Deuxième signal, mettre en place un blocus et une politique de sanctions politiques revient à se tirer une balle dans le pied. Depuis plus d'un demi-siècle que dure l'embargo commercial contre Cuba, non seulement les sanctions économiques n'ont apporté aucun avantage aux États-Unis, mais elles leur ont fait perdre beaucoup, ternissant leur réputation internationale. L'embargo a rendu impossible l'entrée à Cuba de produits indispensables. La logique interne de l'ancien embargo américain visait à empêcher les entrées de capitaux américains à Cuba. Mais face à un marché mondial actuel de plus en plus intégré, en même temps que Cuba a été victime de pertes économiques, les entreprises américaines ont été totalement exclues du marché cubain. En outre, la politique hostile des États-Unis envers Cuba n'a cessé de semer la discorde dans leurs relations avec les pays d'Amérique Latine au sein de l'Organisation des États américains et de la Banque interaméricaine de développement, minant la crédibilité et l'influence des Etats-Unis dans cette région.

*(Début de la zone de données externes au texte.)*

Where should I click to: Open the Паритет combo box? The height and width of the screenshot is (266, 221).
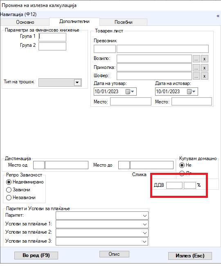[102, 216]
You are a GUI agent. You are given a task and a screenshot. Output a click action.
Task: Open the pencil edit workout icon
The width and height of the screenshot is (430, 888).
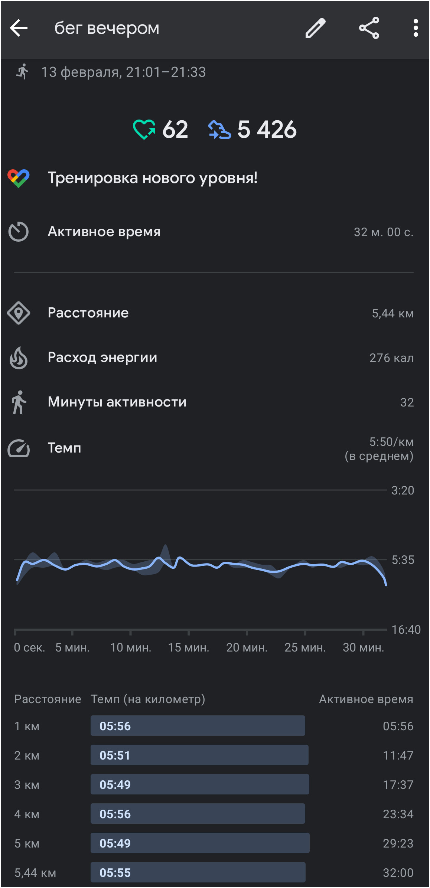pos(315,28)
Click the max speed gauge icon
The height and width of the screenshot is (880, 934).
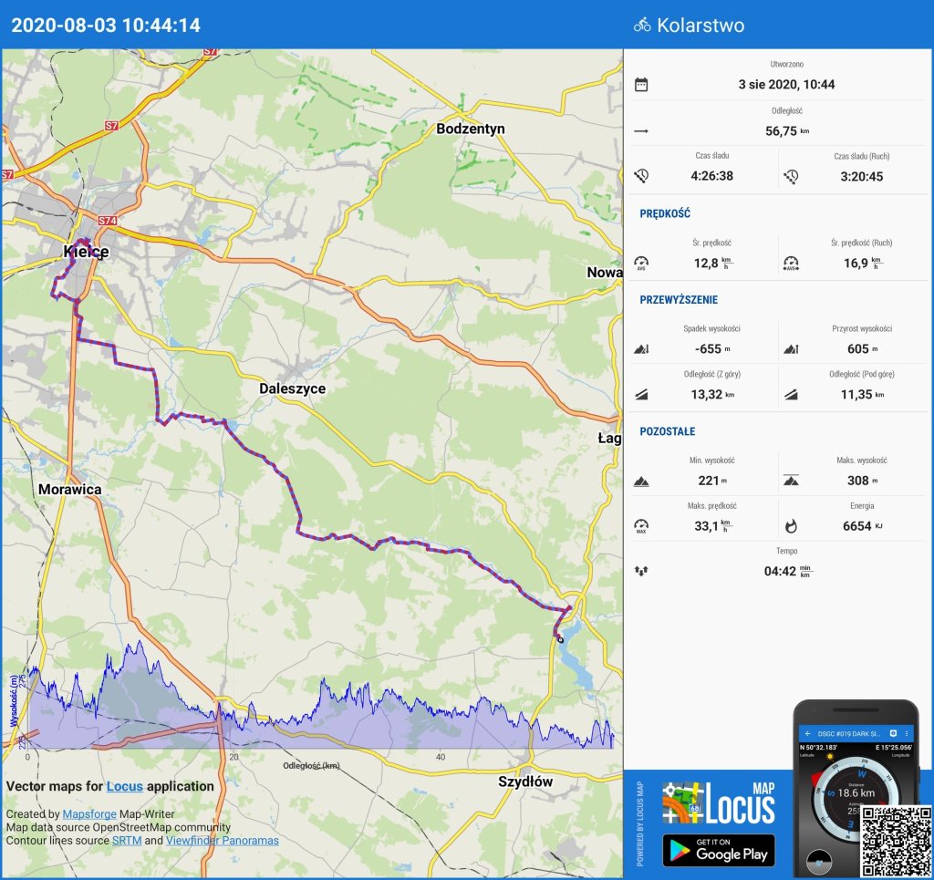641,526
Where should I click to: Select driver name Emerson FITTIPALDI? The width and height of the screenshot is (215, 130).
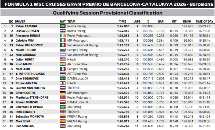click(29, 107)
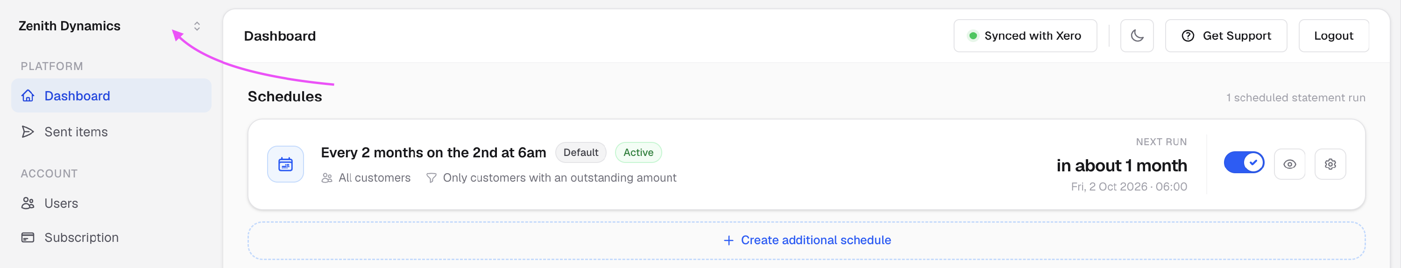Open the Every 2 months schedule title
The image size is (1401, 268).
433,153
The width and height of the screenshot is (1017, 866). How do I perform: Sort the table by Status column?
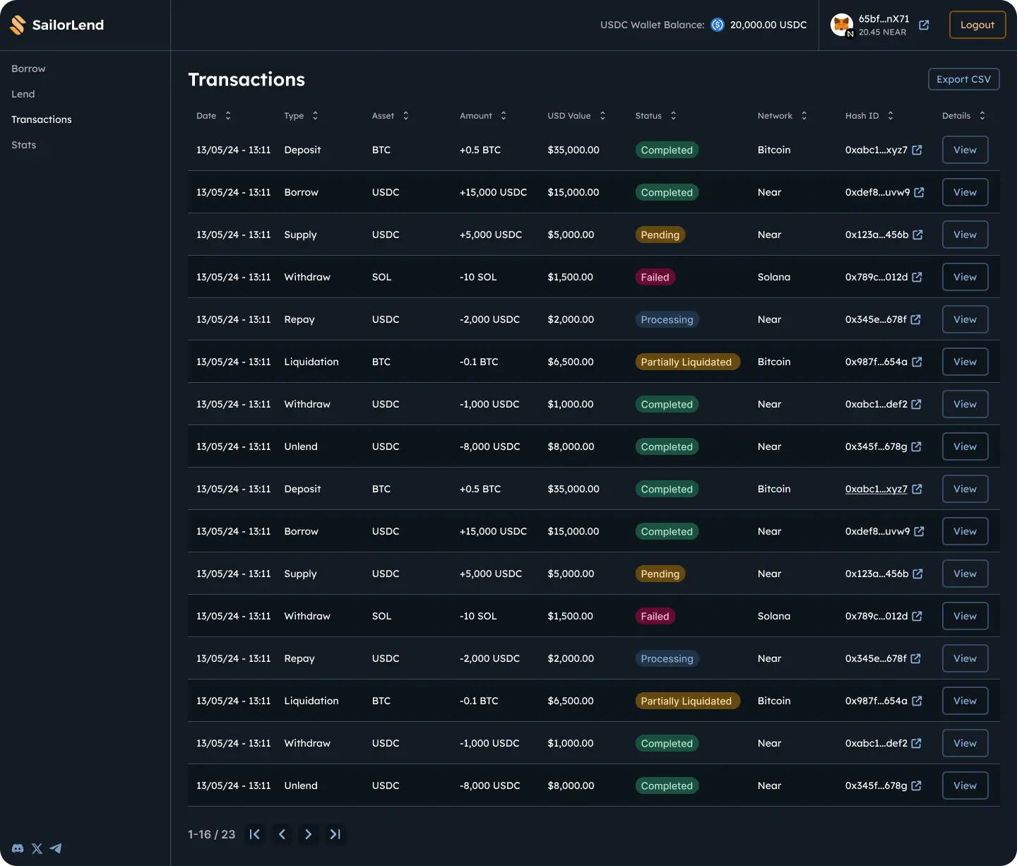673,116
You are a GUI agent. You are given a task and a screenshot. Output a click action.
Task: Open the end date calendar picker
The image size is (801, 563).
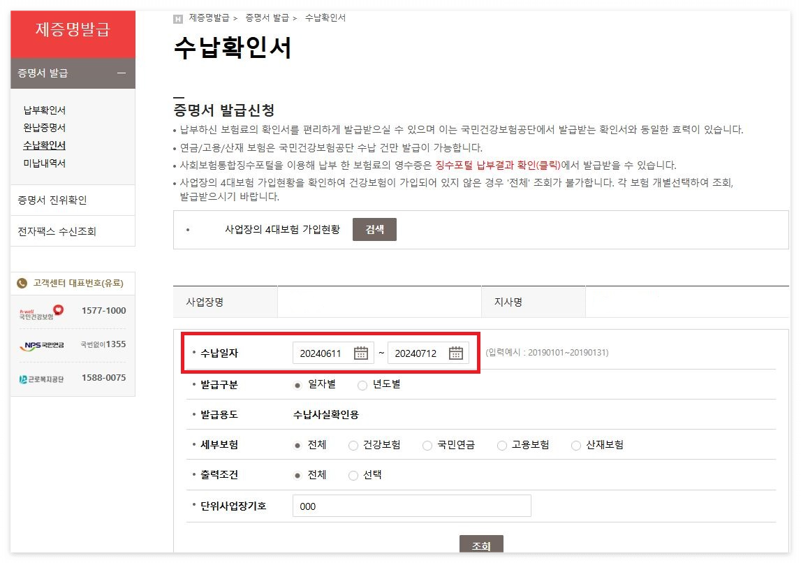point(456,353)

Au fil des ans, tous les pays d'Amérique latine, y compris les plus proches alliés des États-Unis, n'ont cessé de s'opposer à l'embargo commercial contre Cuba, appelant à la normalisation des relations entre les deux pays. Dans ce processus, le Pape François, d'origine argentine, a joué un rôle-clé dans les pourparlers de normalisation.
Troisième signal, la peu convaincante politique américaine de retour en Asie-Pacifique s'en trouve d'ores et déjà modifiée. La normalisation des relations avec Cuba, en faisant disparaitre un obstacle à une implication profonde des Etats-Unis dans les affaires de l'Amérique latine, est aussi le signal concret d'un amendement de la politique américaine de retour en Asie-Pacifique.
Depuis l'annonce, à la fin de l'année dernière, de la fin de la Doctrine Monroe par les Etats-Unis, les bases politiques pour une amélioration des relations entre les Etats-Unis et Cuba étaient posées. Le réchauffement des relations entre les Etats-Unis et Cuba est le symbole de l'intérêt que portent ceux-ci aux Amériques. Il n'est donc pas difficile à comprendre pourquoi c'est ainsi le Canada qui a accueilli quelque sept réunions entre les États-Unis et Cuba, afin de faciliter la normalisation des relations entre les deux pays.
En annonçant la normalisation des relations avec Cuba dans un discours télévisé, Barack Obama a montré que la politique cubaine des États-Unis les a isolés de leurs partenaires régionaux et internationaux ; non seulement cela a limité la capacité des États-Unis à exercer leur influence dans l'hémisphère occidental, mais aussi limité les mesures qu'ils auraient auraient pu prendre pour promouvoir des changements positifs à Cuba.
Il semble manifestement que, puisque les États-Unis n'arrivent pas vraiment à reprendre pied en Asie, ils songent désormais sérieusement à s'intéresser à nouveau aux Amériques.
Par Wang Yiwei, Directeur de l'Institut des affaires internationales et professeur de relations internationales à l'Université Renmin de Chine.